Though now downgraded from its hurricane status by the National Hurricane Center, Tropical Depression Harvey has done incredible damage in Texas, carrying with it record-breaking rainfall and devastating floods that took lives and left businesses and homes under feet of water.
“This is, in my career, the most catastrophic event I have seen,” said Brad Kieserman, who is coordinating disaster relief efforts in Texas for the Red Cross, according to the Washington Post. “The hurricane came in. It brought all of these winds and storm surge and rain and now we’re going to deal with 50 inches of flooding, basically turning the entire southeast portion of the state into an inland lake.”
As of Wednesday, 38 deaths related to the storm have been recorded. More than 32,000 Texans are seeking shelter in relief zones, and another 210,000 evacuees have registered with the Federal Emergency Management Agency. Celebrities and brands have taken to their social media accounts to plead for disaster relief donations. The latest to heed the call is Austin, Texas-based cooler company YETI.

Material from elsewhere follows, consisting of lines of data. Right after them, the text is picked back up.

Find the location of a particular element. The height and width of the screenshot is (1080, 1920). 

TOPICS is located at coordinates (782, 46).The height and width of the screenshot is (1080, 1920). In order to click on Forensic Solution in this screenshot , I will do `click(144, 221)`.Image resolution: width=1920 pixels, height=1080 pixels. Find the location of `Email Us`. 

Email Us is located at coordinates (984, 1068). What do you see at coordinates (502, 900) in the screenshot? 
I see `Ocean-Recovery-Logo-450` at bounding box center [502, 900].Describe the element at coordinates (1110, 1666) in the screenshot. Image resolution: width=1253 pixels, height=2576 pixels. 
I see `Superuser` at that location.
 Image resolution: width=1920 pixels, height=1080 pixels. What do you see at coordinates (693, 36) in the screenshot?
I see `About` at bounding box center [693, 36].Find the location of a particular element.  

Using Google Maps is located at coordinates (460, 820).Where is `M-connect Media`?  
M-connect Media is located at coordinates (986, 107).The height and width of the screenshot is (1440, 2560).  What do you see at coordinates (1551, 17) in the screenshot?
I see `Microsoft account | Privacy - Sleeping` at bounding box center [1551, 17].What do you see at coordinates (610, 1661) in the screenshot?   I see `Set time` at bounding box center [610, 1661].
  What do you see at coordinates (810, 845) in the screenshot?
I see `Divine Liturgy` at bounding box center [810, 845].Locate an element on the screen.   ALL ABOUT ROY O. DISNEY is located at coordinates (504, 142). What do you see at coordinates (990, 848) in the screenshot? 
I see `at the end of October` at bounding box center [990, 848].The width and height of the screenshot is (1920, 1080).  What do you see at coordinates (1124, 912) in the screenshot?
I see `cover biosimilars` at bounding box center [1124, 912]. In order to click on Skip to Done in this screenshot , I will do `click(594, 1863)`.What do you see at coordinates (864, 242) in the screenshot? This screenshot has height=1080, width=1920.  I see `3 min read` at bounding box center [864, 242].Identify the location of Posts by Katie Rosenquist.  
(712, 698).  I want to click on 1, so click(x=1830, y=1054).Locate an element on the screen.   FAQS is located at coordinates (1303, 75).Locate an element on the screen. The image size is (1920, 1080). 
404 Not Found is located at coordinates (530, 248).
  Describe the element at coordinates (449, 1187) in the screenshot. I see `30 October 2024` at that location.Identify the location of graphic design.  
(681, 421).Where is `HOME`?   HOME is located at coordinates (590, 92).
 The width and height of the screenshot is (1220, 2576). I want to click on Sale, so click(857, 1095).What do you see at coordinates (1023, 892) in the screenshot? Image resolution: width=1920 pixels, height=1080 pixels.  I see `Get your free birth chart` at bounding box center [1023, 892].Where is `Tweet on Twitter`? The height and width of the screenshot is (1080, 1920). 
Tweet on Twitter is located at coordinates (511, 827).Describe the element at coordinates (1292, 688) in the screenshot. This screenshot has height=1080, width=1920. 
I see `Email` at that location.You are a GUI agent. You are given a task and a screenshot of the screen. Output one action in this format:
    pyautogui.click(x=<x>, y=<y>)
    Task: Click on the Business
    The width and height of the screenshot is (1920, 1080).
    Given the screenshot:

“As a Texas company, the gulf coast community and environment is near and dear to our hearts," says YETI CEO Matt Reintjes. "There are so many people in need and we have the chance to rally the YETI family in support of them. Our thoughts go out to all those along the gulf coast and in Houston.”
On Friday, September 1, YETI will donate 100 percent of flagship store and online retail sales to Harvey relief efforts. Proceeds from Friday will be split between the American Red Cross and the Operation BBQ Relief. Both organizations are dedicated to providing necessities to victims of the storm and supply food, clothing, and shelter to those in need. However, given the criticism of Red Cross’ past relief efforts, many people looking to help out are hesitant to send funds to the organization. For that reason, YETI included grassroots non-profit Operation BBQ Relief, which launched in 2011 as a way to help feed families displaced by the tornado in Joplin, Missouri. Since then, Operation BBQ Relief has responded to 30 disasters in 18 different states and served over 703,000 meals.
“As a small nonprofit, we are able to act quickly after disasters strike, often cooking within hours of the tragedy,” founder Stan Hays says on the BBQ Beat site. “We are a stop gap. Once the churches, civic groups, and large-box nonprofits get their feet under them to start feeding the communities, we are generally... ready to say goodbye. This means we may be in a community for 48 hours or 12 days, depending on the size of the disaster.”
If there was ever a time to talk yourself into buying a cooler priced well into the hundreds, it’s now. Just one cooler or accessory purchase will provide hundreds of hot meals or blankets to those who need it most.